Rishi Sunak last night warned Britain’s top policeman he will be ‘held accountable’ if pro-Palestine marches wreck this weekend’s Remembrance events.
In a highly unusual move, the Prime Minister summoned Sir Mark Rowley to Downing Street to protest about his decision to approve a massive Armistice Day march, which the police acknowledge could trigger ‘violence and disorder’.
At a tense 45-minute showdown in No 10, Mr Sunak said the ‘disrespectful and provocative’ pro-Palestine march by up to a million people should not be allowed to go ahead on a day when Britain remembers its war dead.
But Sir Mark said the threat of violence was not high enough to trigger legal powers that would allow him to ban the rally.
A government source said the PM had told Sir Mark that he would carry the can if the anti-Israel protest led to disorder. ‘The PM made it very clear that he does not think this march should be allowed to go ahead,’ the source said.
Mr Sunak said the ‘disrespectful and provocative’ pro-Palestine march by up to a million people should not be allowed to go ahead
‘But he respects the operational independence of the police.

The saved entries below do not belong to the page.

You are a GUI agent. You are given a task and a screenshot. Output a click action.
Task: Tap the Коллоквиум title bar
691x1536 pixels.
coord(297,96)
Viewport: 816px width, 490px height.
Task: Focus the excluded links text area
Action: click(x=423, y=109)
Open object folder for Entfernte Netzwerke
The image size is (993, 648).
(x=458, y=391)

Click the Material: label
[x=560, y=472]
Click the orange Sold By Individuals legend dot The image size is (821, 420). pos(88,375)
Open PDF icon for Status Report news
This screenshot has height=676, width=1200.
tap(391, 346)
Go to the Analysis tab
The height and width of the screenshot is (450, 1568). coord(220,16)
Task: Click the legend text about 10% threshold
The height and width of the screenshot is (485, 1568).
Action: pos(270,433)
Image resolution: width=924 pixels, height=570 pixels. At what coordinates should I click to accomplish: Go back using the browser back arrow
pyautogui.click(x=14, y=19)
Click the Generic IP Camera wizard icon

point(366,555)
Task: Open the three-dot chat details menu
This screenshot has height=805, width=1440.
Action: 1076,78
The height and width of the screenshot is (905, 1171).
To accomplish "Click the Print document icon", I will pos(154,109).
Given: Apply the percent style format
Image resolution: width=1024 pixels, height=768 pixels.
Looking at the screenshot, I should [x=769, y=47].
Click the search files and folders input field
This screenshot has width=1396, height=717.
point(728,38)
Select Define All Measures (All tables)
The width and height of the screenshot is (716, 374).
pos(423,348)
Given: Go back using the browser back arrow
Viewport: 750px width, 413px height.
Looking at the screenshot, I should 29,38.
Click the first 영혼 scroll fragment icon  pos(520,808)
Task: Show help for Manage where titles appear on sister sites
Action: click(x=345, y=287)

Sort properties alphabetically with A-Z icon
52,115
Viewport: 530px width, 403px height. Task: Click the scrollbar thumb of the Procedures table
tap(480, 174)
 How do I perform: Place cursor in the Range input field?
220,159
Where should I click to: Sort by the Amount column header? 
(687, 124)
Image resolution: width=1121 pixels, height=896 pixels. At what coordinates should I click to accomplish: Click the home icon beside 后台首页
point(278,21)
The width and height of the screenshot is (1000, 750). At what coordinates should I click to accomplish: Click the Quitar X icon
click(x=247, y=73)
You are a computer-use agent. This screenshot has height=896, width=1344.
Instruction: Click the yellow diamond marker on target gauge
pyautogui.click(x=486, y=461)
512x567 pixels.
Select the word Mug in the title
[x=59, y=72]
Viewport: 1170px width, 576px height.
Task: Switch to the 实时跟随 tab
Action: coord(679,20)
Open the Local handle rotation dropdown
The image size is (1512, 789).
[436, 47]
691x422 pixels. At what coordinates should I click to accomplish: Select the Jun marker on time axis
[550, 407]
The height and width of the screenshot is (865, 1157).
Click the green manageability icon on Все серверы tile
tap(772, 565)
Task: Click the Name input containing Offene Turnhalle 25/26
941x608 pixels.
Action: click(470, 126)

They have given assurances that they will do everything possible to prevent trouble.
‘And he has made clear to Sir Mark that he is going to hold him accountable if there are problems. This is a big weekend for Sir Mark. He has made a big call – let’s hope he’s got it right.’
The PM said last night it was not too late to ban the march, and Sir Mark had ‘committed to keep the Met’s posture under constant review based on the latest intelligence about the nature of the protests’.
But ministers fear time is running out to prevent a protest for which organisers have already booked coaches for thousands of people travelling from the North and Midlands.
Whitehall sources said ministers were considering emergency legislation to make it easier for the police to ban disruptive protests, but this cannot be done in time to protect the Remembrance events.
Sir Keir Starmer triggered an angry backlash last night when he accused the PM of ‘cowardice’ for ‘picking a fight’ with Sir Mark.
But Downing Street said Mr Sunak remained deeply concerned about the potential for violence on Saturday.
Home Secretary Suella Braverman has branded the planned protest a ‘hate march’. The Met yesterday revealed it had made 188 arrests involving hate crimes linked to protests in the capital since the Hamas atrocities in Israel on October 7.
Speaking after yesterday’s meeting, the Prime Minister said that ‘those who seek to divide society’ could seek to exploit the march and cause trouble.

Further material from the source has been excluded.